Il menu di Rahm rende omaggio all'eredità e al nonno

Nel mondo del golf, il Masters Champions Dinner ad Augusta è molto più di una tradizione: è una vetrina in cui la passione per questo sport si interseca con la gastronomia e con vini selezionati che riflettono la personalità e le origini dell'ultimo vincitore. Lo scorso aprile, il campione in carica Jon Rahm ha elevato questa tradizione a un nuovo livello con un menu profondamente radicato nelle sue origini spagnole, in particolare basche.

Con l'assistenza del celebre chef José Andrés, Rahm ha elaborato un menu che ha preso il via con una serie di tapas e pintxos; tra questi, il prosciutto iberico, il formaggio Idiazabal e la classica tortilla de patatas, per non parlare dei chorizos piccanti e delle succulente frittelle di pollo alla crema.
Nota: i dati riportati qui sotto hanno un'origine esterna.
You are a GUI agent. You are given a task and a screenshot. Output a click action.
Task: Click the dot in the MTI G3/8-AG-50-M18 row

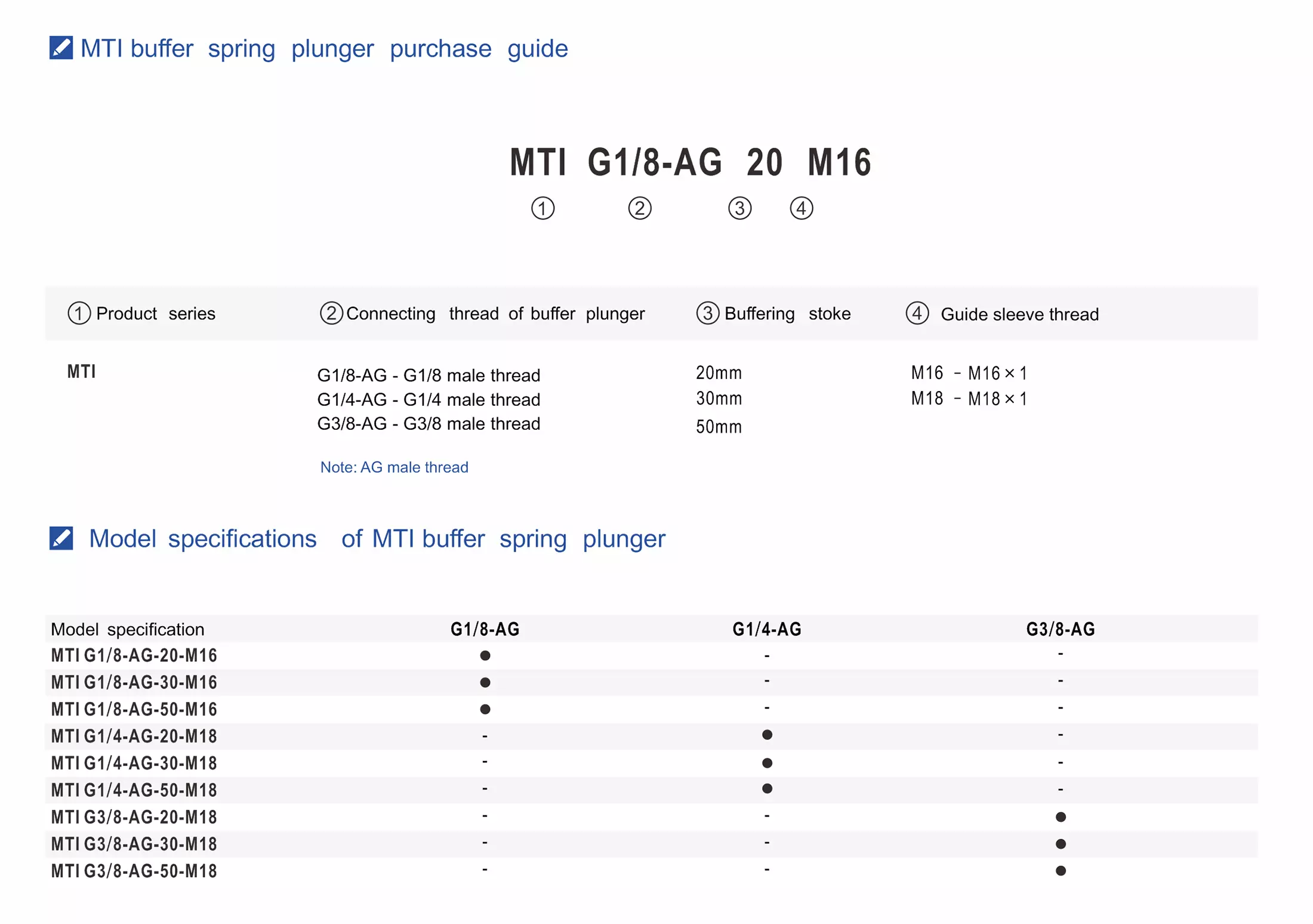[x=1061, y=871]
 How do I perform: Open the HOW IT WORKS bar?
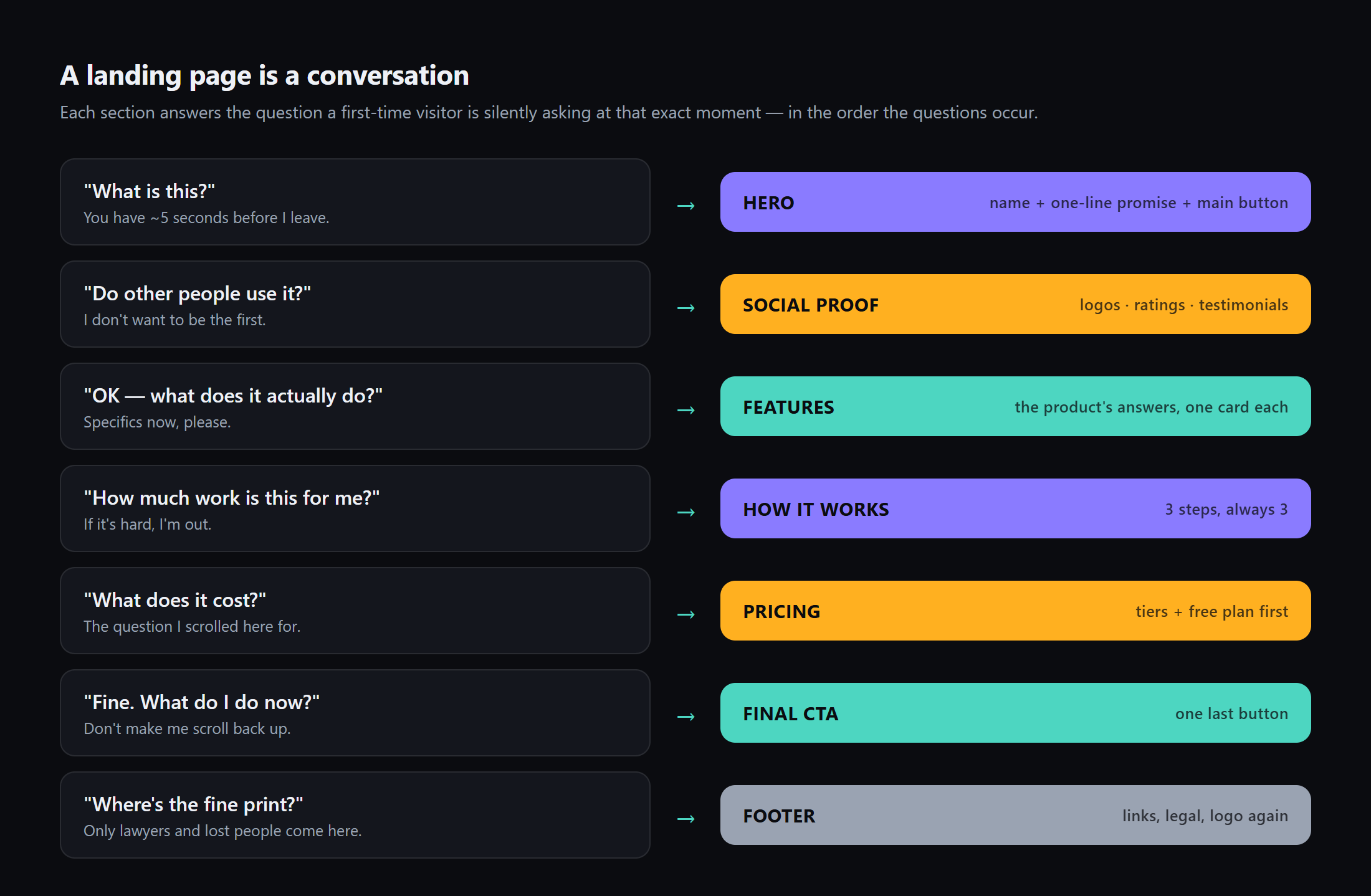pos(1015,508)
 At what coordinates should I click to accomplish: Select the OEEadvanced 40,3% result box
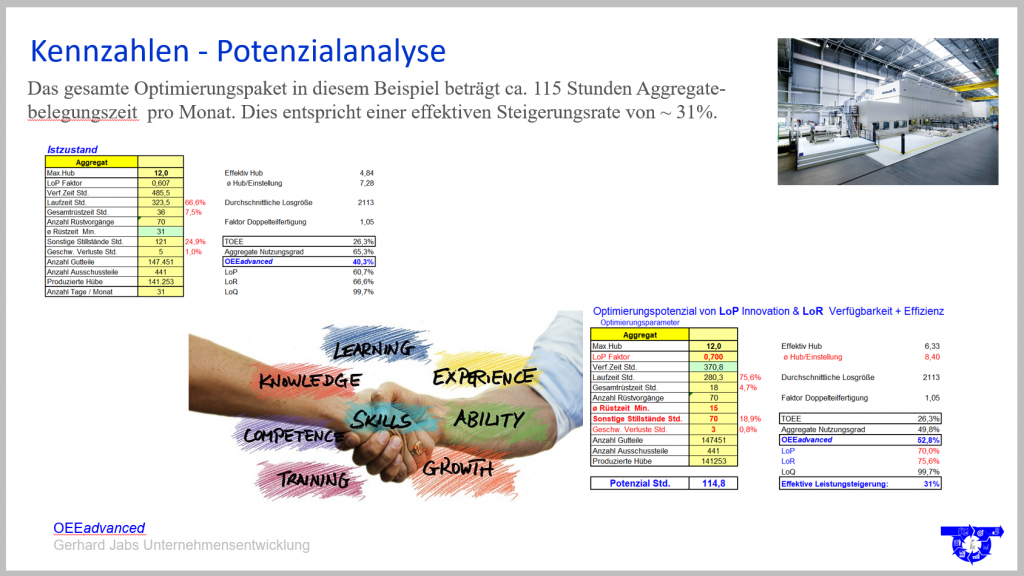coord(298,261)
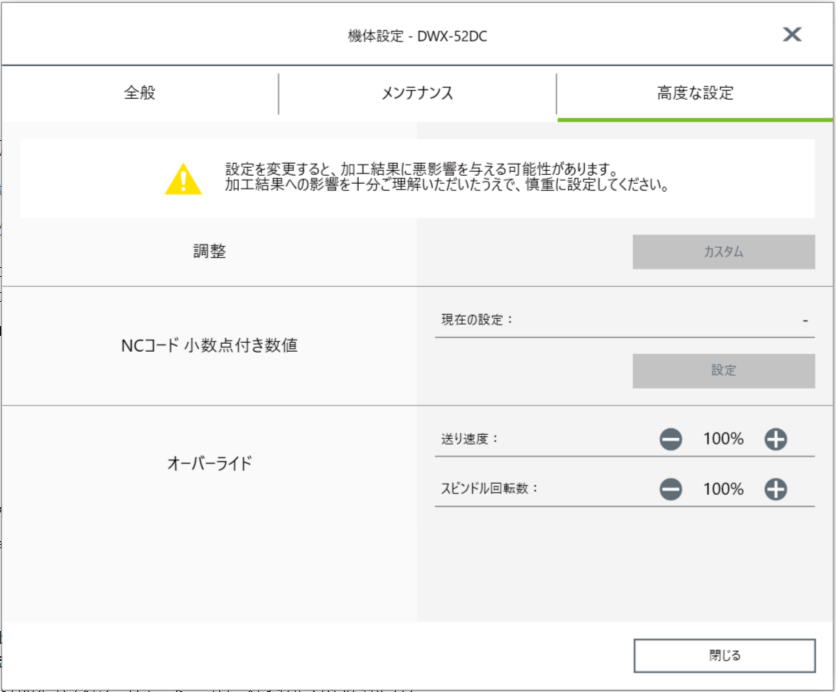This screenshot has height=692, width=836.
Task: Switch to the 全般 tab
Action: click(x=140, y=93)
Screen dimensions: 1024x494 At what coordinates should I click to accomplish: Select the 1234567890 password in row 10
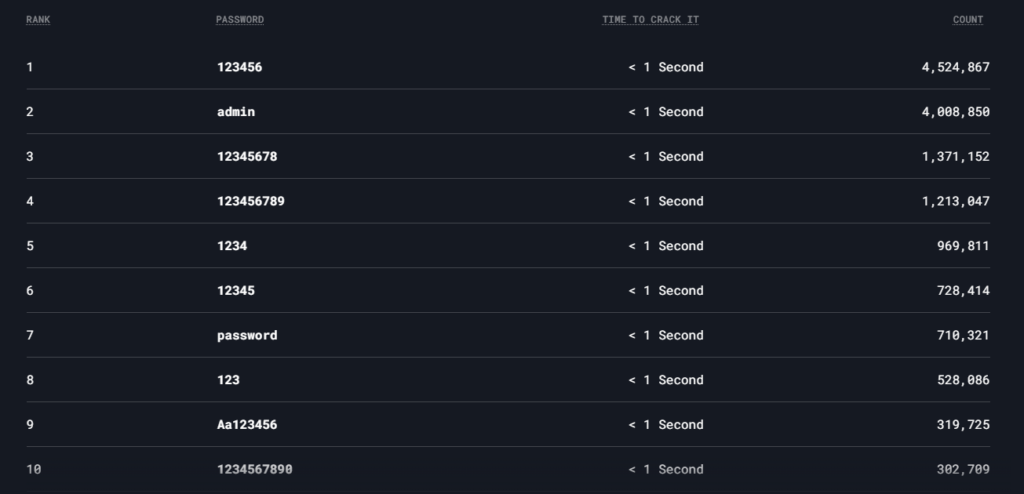point(255,469)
Queste delizie sono state completate da un piatto molto speciale, lo stufato di lenticchie di "Mama Rahm", una ricetta tramandata dalla nonna che ha indubbiamente aggiunto un tocco di casa e di cuore alla serata.

Il piatto principale presentava una scelta tra due classici baschi: un chuletón alla griglia, una succosa costata di manzo accompagnata da lattuga di Tudela e peperoni piquillo, e un rombo alla pil-pil, un delicato piatto di pesce con asparagi bianchi. Entrambi i piatti non solo celebravano la cucina basca, ma erano anche perfetti compagni del vino scelto da Rahm, il CVNE Rioja Imperial Gran Reserva 2012, un vino corposo e profondo che si armonizza magnificamente con sapori intensi e sofisticati.
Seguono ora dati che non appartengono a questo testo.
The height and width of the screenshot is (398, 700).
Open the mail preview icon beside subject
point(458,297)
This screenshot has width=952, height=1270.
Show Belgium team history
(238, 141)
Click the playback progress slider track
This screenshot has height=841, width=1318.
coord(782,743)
Il dessert è stato una replica di quello servito al matrimonio di Rahm, una millefoglie di crema e panna montata, che ha concluso la cena con una nota leggera e festosa. Questo dessert non solo rifletteva la celebrazione del suo matrimonio, ma simboleggiava anche la dolcezza di condividere la sua cultura e la sua storia personale con altri campioni.
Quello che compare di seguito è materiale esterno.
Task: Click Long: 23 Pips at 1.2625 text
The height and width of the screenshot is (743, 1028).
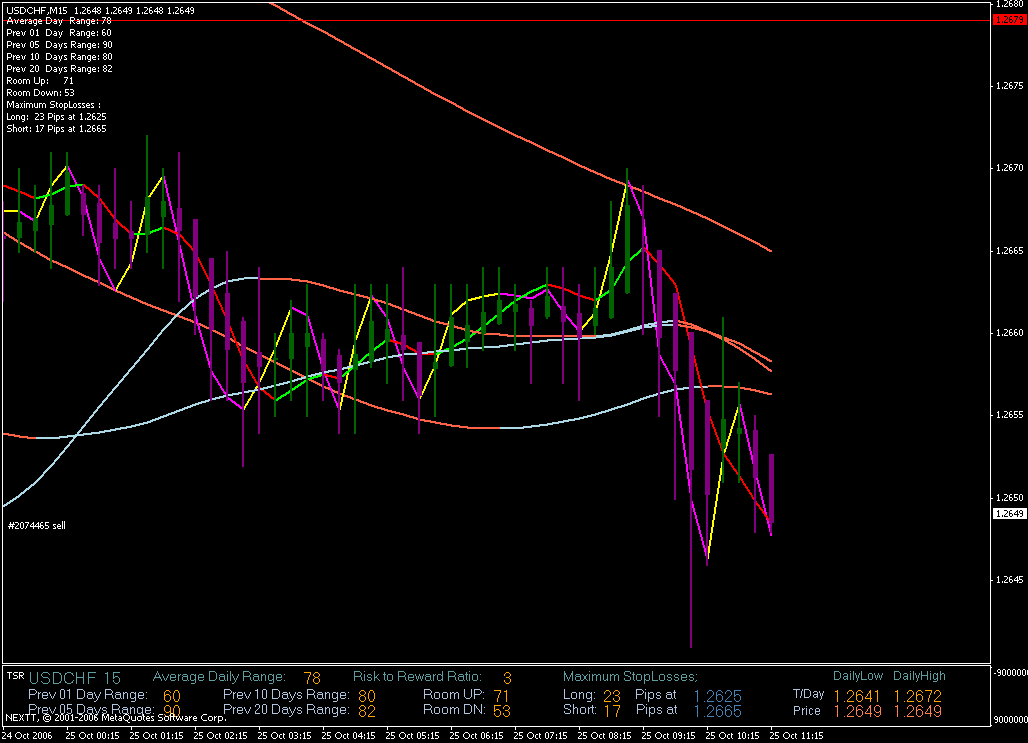Action: (x=56, y=117)
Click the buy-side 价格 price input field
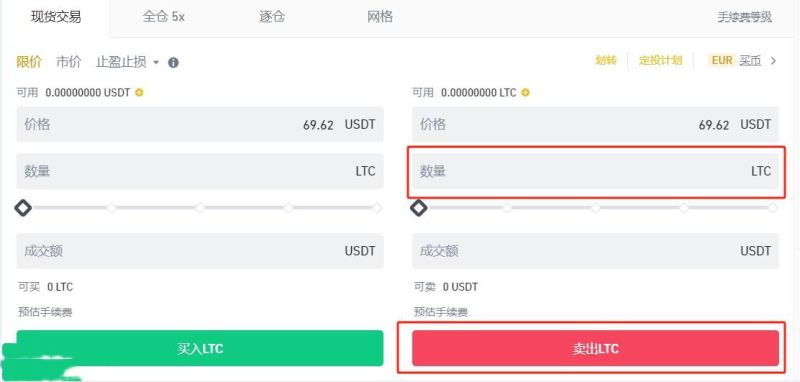This screenshot has height=382, width=800. pyautogui.click(x=199, y=124)
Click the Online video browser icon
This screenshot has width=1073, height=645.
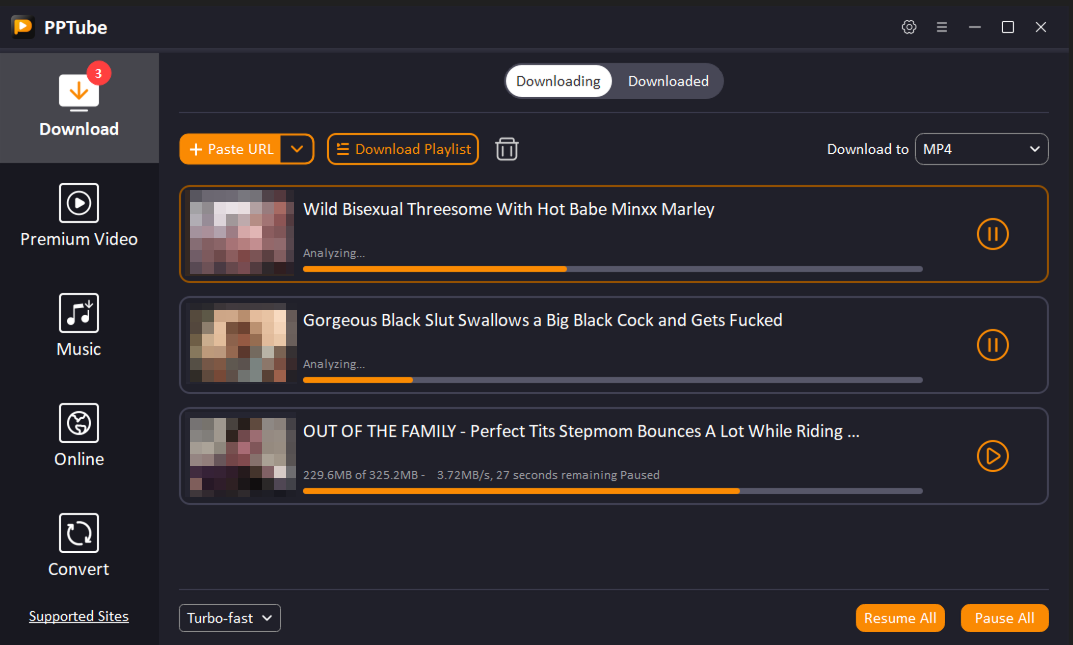click(79, 435)
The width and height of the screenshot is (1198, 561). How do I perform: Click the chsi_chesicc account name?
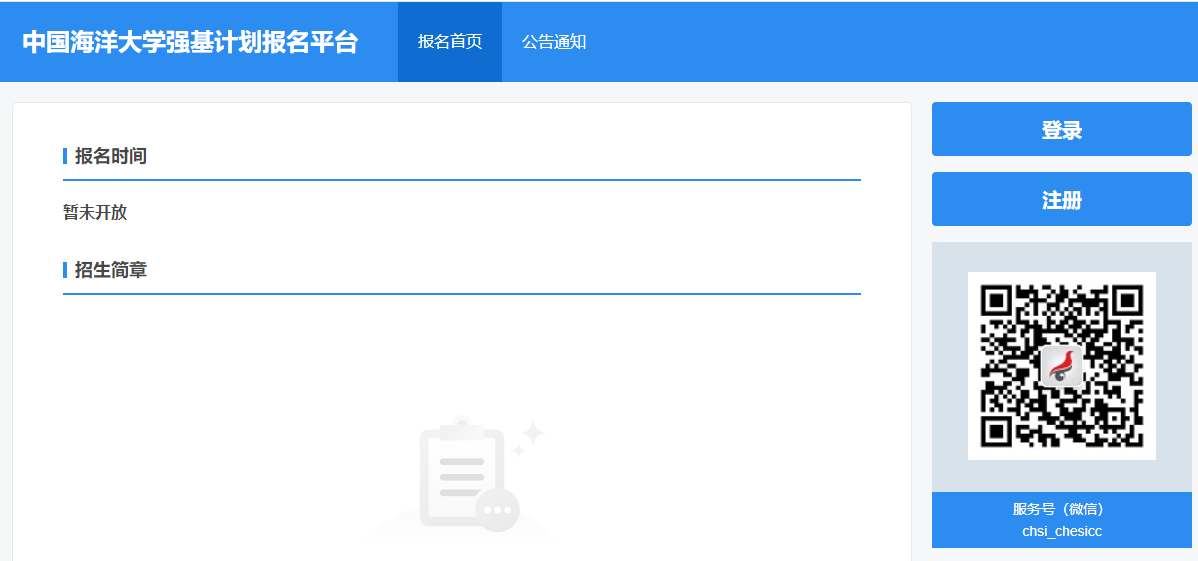point(1061,531)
Il vino scelto da Rahm, l'Imperial Gran Reserva, rappresenta per lui un'importante storia personale. Prodotto solo nelle annate migliori, questo Tempranillo è una testimonianza della qualità e della tradizione vinicola della Rioja. Rahm ha condiviso il fatto che questo vino gli ricorda il nonno, una figura fondamentale nella sua vita, rendendo la sua scelta non solo un tributo alla sua eredità ma anche un brindisi emotivo alla sua memoria.

Inoltre, il coinvolgimento della cantina CVNE, fondata nel 1879 e gestita dalla famiglia Urrutia Ybarra, in questa cena sottolinea il legame duraturo tra le famiglie e la loro comune passione per il vino di qualità. Víctor Urrutia si è detto entusiasta dell'opportunità di mettere in luce i vini spagnoli su un palcoscenico così prestigioso come quello dei Masters, sottolineando che, sebbene i vini spagnoli possano essere meno conosciuti negli Stati Uniti, eventi come questo servono a mettere in luce la loro qualità e unicità nel mondo del vino.

La Masters Champions Dinner non è solo un evento che delizia il palato con squisite combinazioni di cibo e vino; è una celebrazione della cultura, della famiglia e delle storie personali che ogni campione porta in tavola. Scegliendo piatti e vini che riflettono le sue origini spagnole e i ricordi di suo nonno, Rahm non solo ha onorato le sue radici, ma ha anche condiviso con il mondo del golf una parte molto personale della sua vita. Questa fusione di sport, gastronomia e vino dimostra come le tradizioni si arricchiscano quando vengono personalizzate con storie che risuonano ben oltre il campo da golf.